At last, a final figure stepped out from behind a pile of crates. He was a tall Heartlander in a stately suit, a seven-foot ash-gray staff in one hand. It burned on the end with a warm orange flame, lighting his companions and the interior of the building. On his face was a jet-black mask.
Mekendi Maxeus. Head of the Magister's Guild.
“Good evening, ladies,” he said, bowing his head slightly. “It’s been quite an eventful day, hasn’t it? I think we may have something to discuss.”
Shera's knife didn't want to listen. Even trapped in a warehouse, surrounded by enemy assassins in black and Magisters with their staves ready for battle, Syphren begged her to attack.
“Drain the life from their bodies!” it said. “Steal their power and make it your own!”
Shera felt the Vessel's urging as though it came from within her, but she knew better. The knife was wrong. It believed they could take on this room full of killers and powerful Readers, while she knew otherwise. Ayana, beside her, had clearly recognized the same thing: she'd spread her bladed hands in surrender, standing next to Shera with a completely open expression on her face. She would attack if she saw a chance to escape, but she wouldn't start a fight without an advantage. Nor would Shera.
But Syphren's still, small voice continued working on her, whispering in her ear, until she almost wanted to kill someone just to shut it up.
“Ladies, I know this is abrupt, but let me reiterate that I’ve had a very stressful day.” Mekendi Maxeus looked every inch the Heartlander gentlemen, with two exceptions: his staff, which carried a luminous flame, and his black mask. The mask covered his face, a shade darker than his skin, completely hiding his e
xpressions. Shera had to go by his voice, which sounded polite and pleasant enough.
Her Vessel told her something of a different story. Through it, she was aware of the power of everyone in the room—the Magisters burned with a heat deeper and stronger than ordinary people. But Maxeus was different. His Intent was packed within him, coiled and completely controlled, ready to strike at his direction.
If he wanted to talk, she'd let him talk.
“We've known about you since the start,” he continued. “Your Guild has the lion's share of the information, but it doesn't have a monopoly on the market, as it were. The hundreds of Readers who work for me aren't blind.”
“I'm sorry we disturbed you,” Ayana said, her rasping voice unusually gentle. “Guild business, you understand. We had no idea this man was in your employ, and you're welcome to him.”
Maxeus tapped the end of his staff against the floor. “You know, I heard every question you asked him, and each of his replies. It's not hard to infer, from context, the direction of your questioning.
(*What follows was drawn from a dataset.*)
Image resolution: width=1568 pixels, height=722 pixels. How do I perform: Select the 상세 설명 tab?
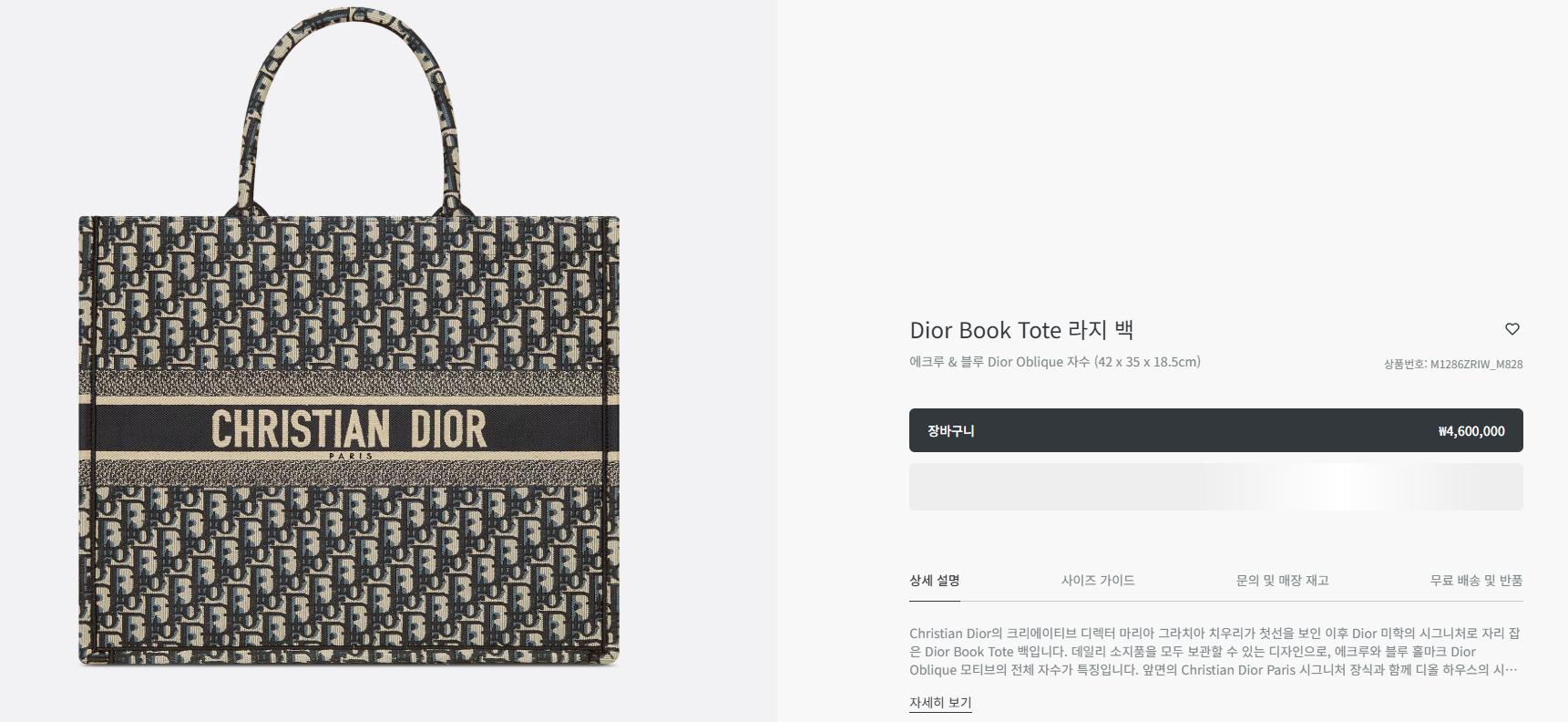(x=934, y=581)
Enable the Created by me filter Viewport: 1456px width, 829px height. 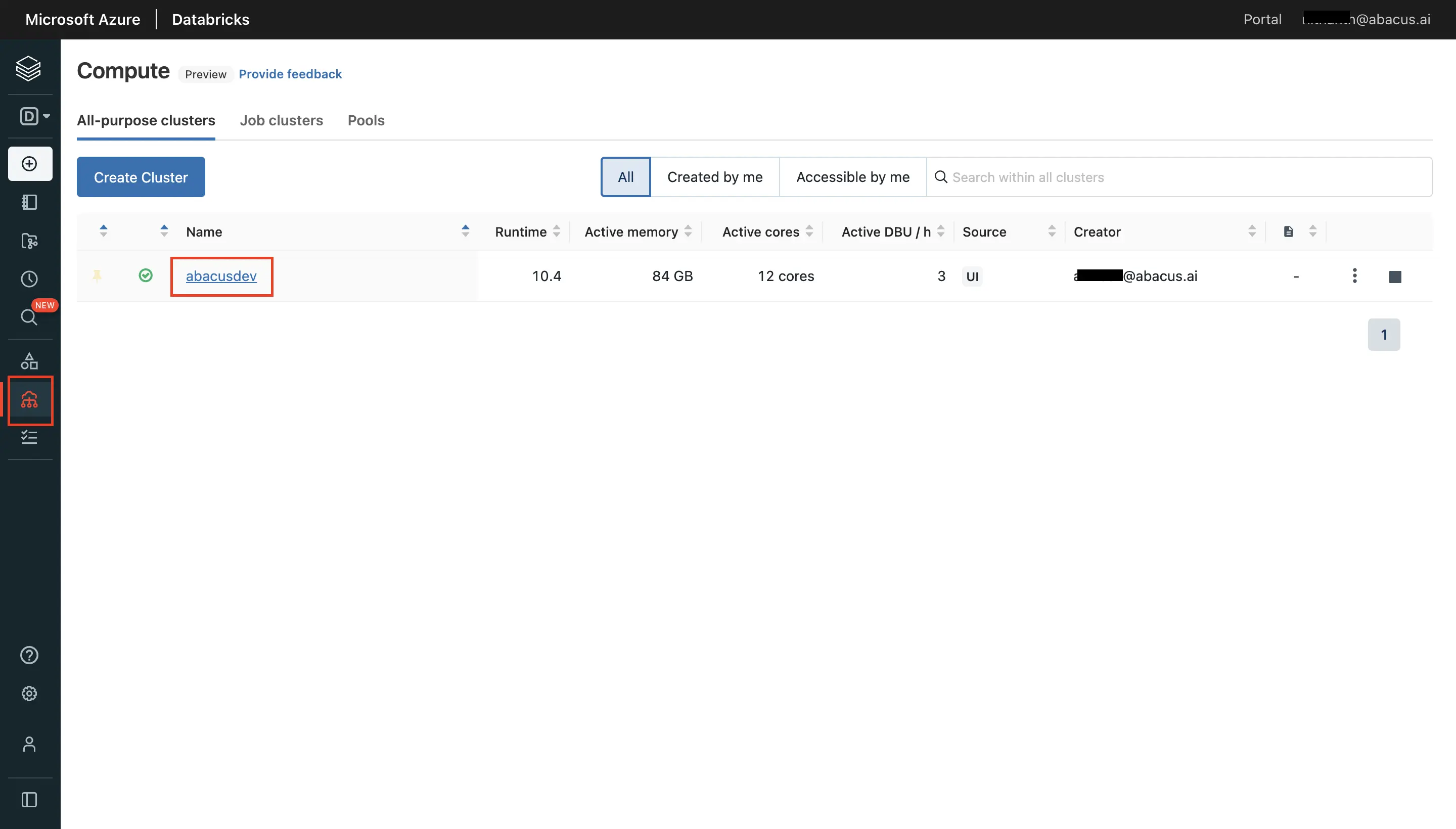[x=715, y=176]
A few of my colleagues would be very happy indeed with me if I caught you and displayed your corpses, thus proving that I had no choice but to defend myself against an assault from Consultant's Guild assassins.”
His voice never changed, and Syphren told her that his Intent never shifted, but Shera still tensed. It lined up with the news from the Luminian Order, and with the actions of the Imperial Guards: the Imperialist Guilds wanted to start a fight. By walking into this fight, Shera and Ayana had given them exactly what they wanted.
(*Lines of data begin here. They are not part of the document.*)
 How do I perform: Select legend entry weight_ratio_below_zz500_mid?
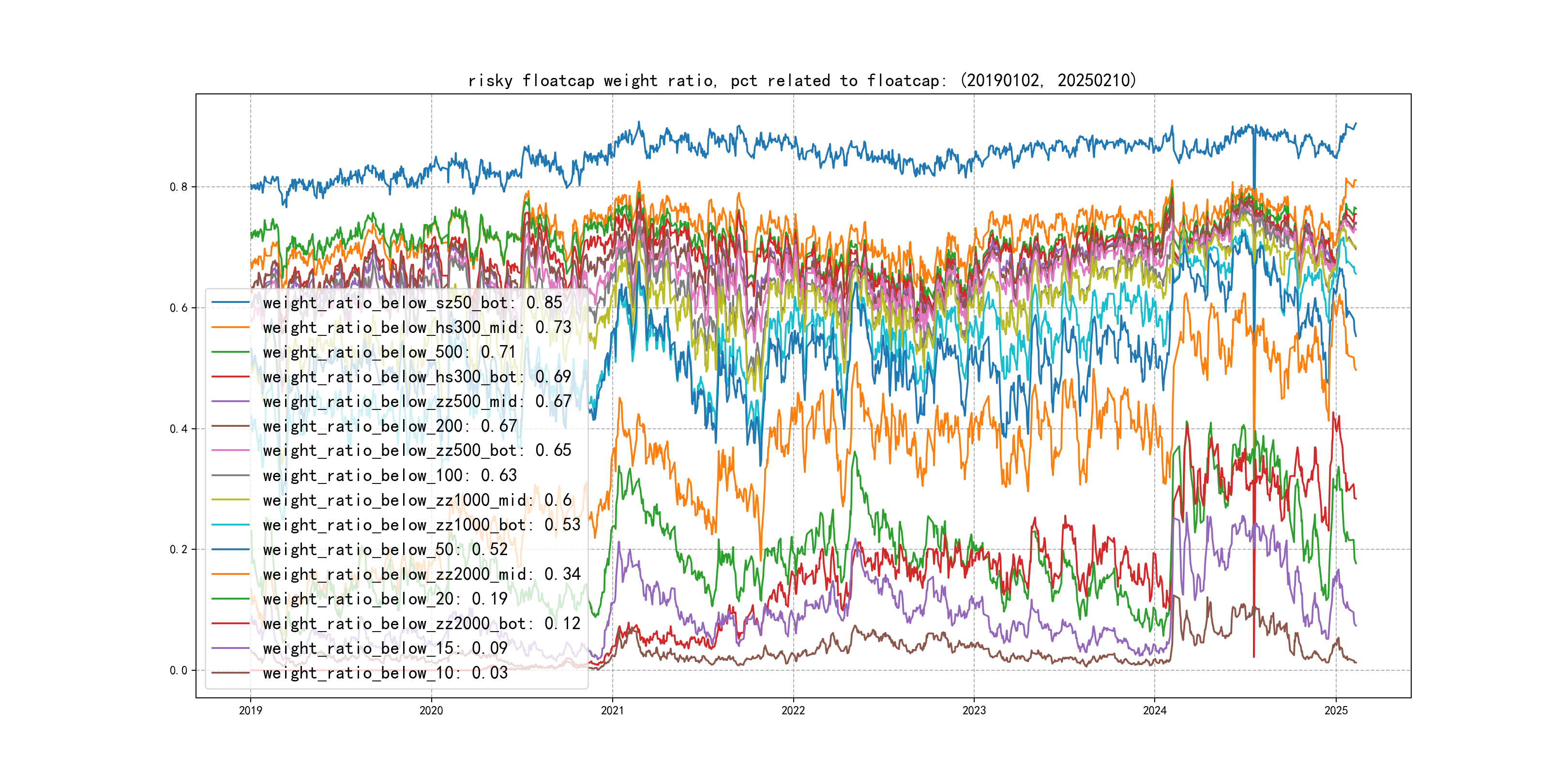click(416, 401)
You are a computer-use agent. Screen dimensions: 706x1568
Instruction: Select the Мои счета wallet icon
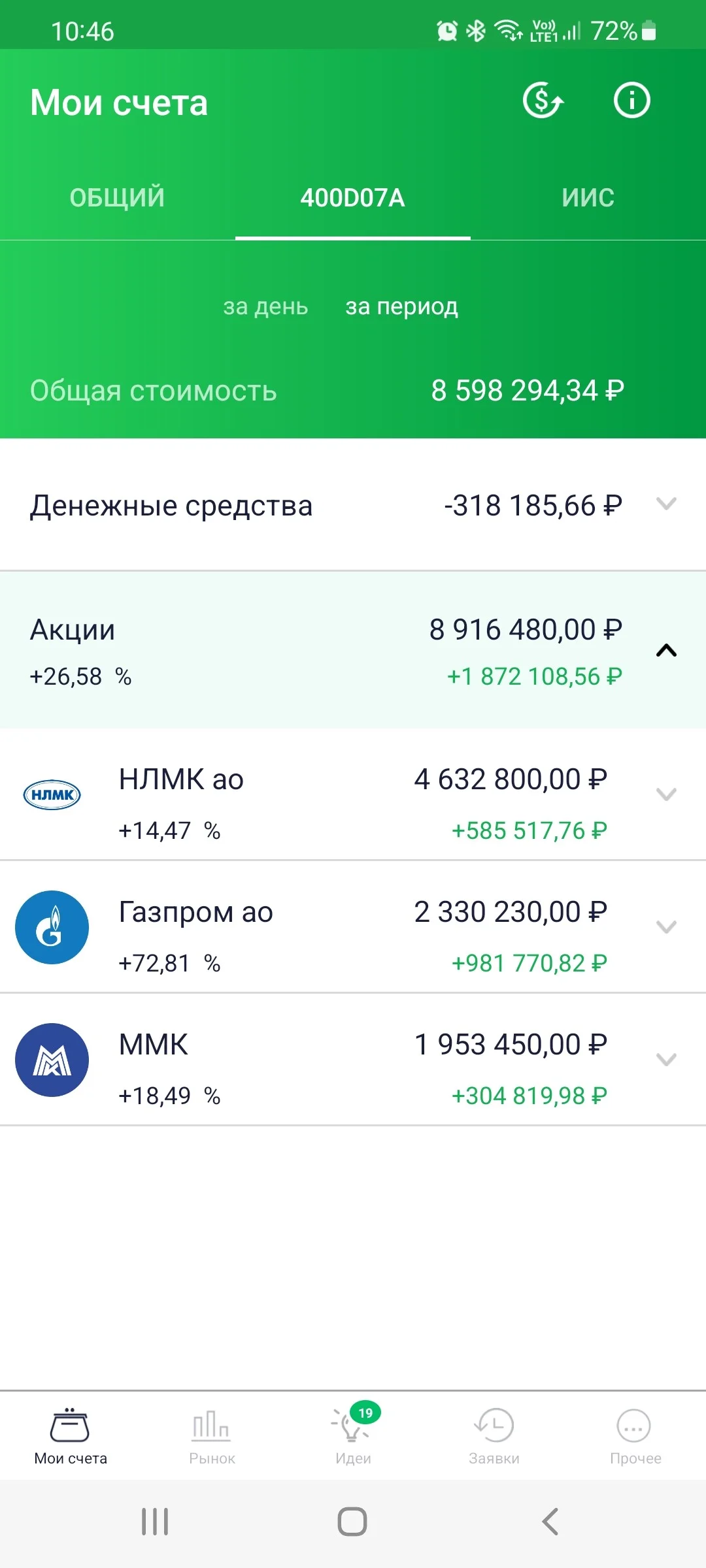70,1424
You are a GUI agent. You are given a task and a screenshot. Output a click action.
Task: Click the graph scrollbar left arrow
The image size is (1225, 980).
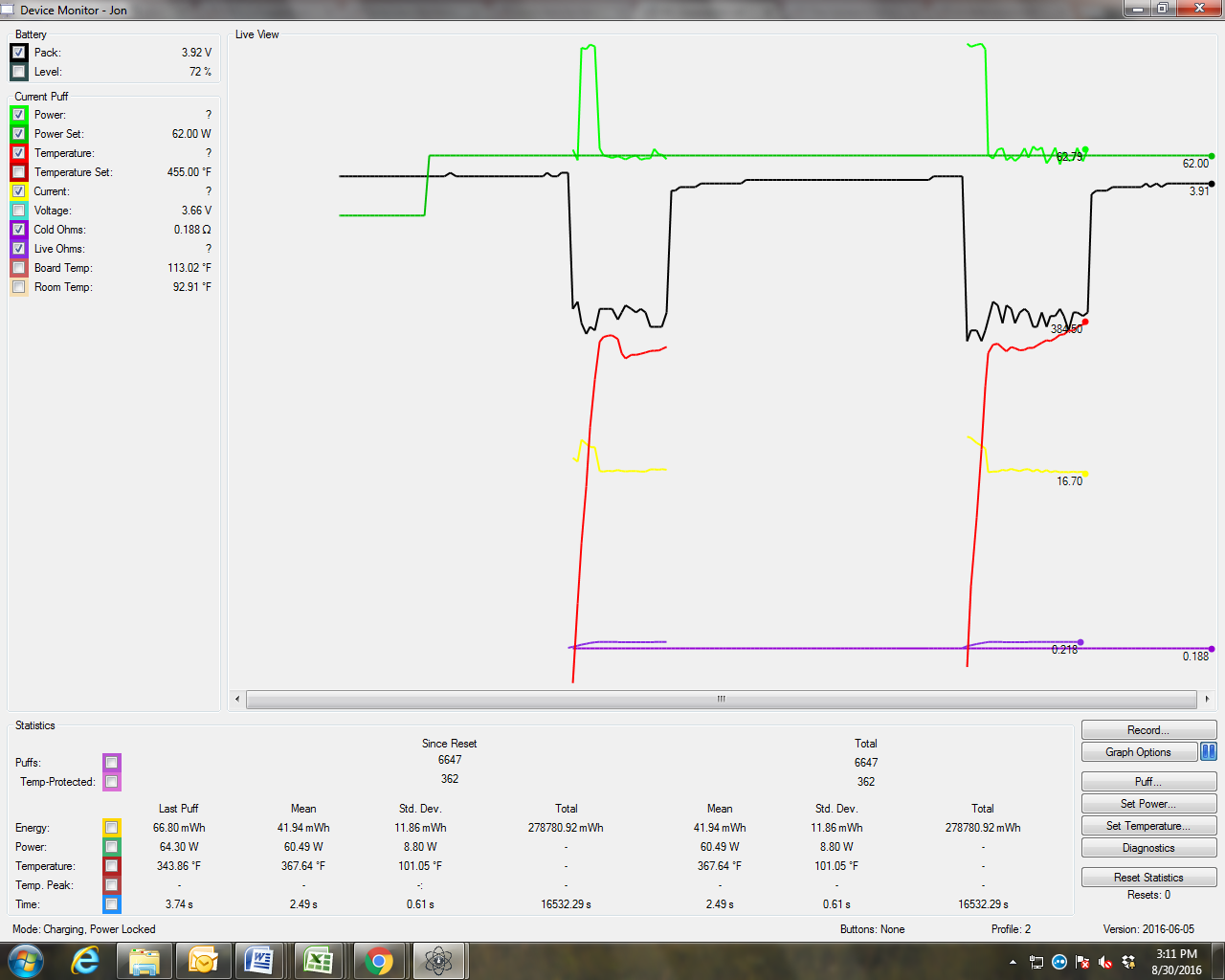(237, 699)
If they're dead, they can tell no one.
“Consultant's Guild?” Ayana asked. “I think you'll find that you have no way of identifying us as Consultants, sir.”
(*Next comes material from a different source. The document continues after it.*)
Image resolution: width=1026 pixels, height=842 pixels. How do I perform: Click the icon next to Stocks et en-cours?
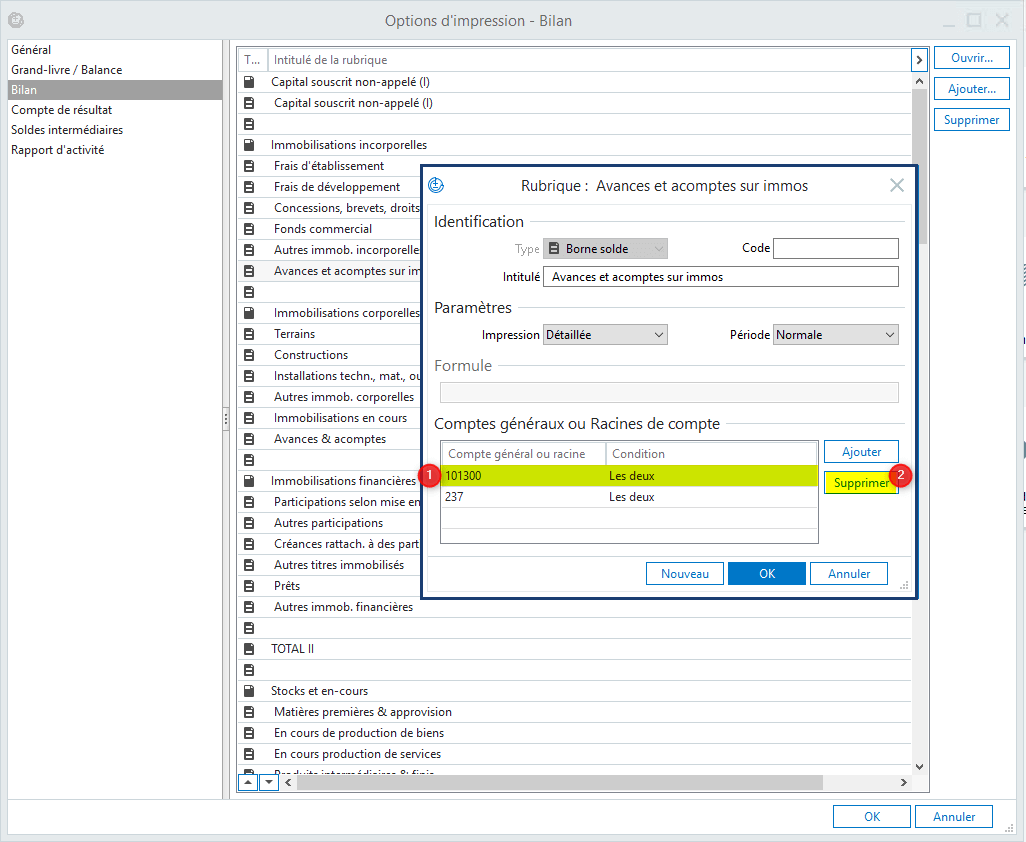pos(250,691)
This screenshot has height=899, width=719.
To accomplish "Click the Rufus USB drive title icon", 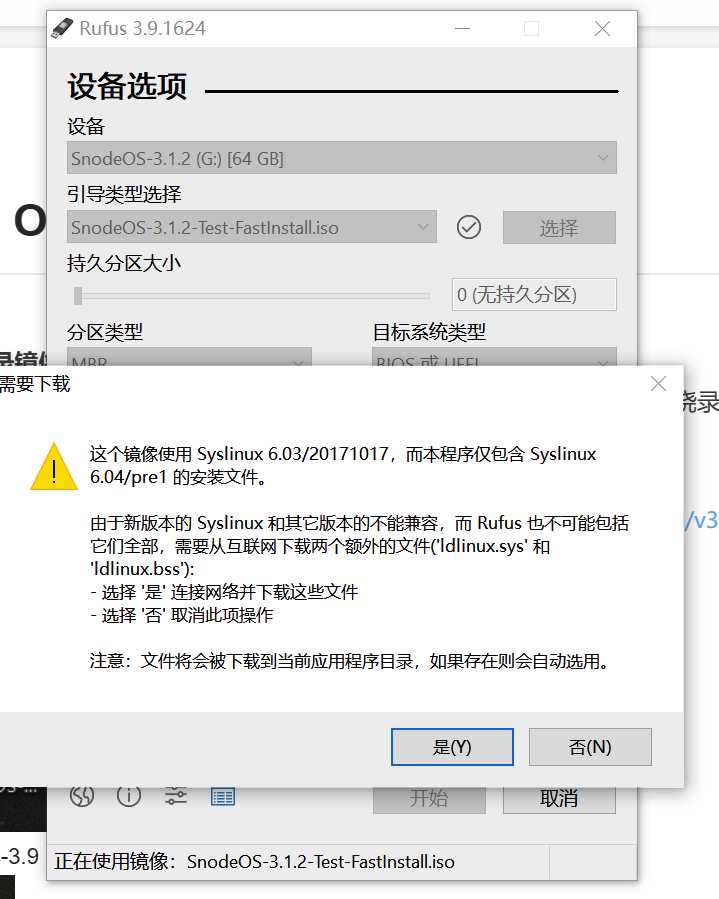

“I'm sure I won't need much proof. My Readers and I will know, and the other Guild Heads know enough to recognize your Gardeners at work. They won't be difficult to convince. It is the truth, after all.”
Most people wouldn't be able to identify any Consultants in uniform, much less one of the Gardeners, but someone knowledgeable enough about the Guilds could be convinced. Ayana's tactic had been worth trying, but Maxeus was right: he didn't need proof, he just needed to display them. If anyone doubted the word of his Magisters, he could even hire a few Witnesses to Read their clothing and weaponry and provide notarized testimony to their authenticity.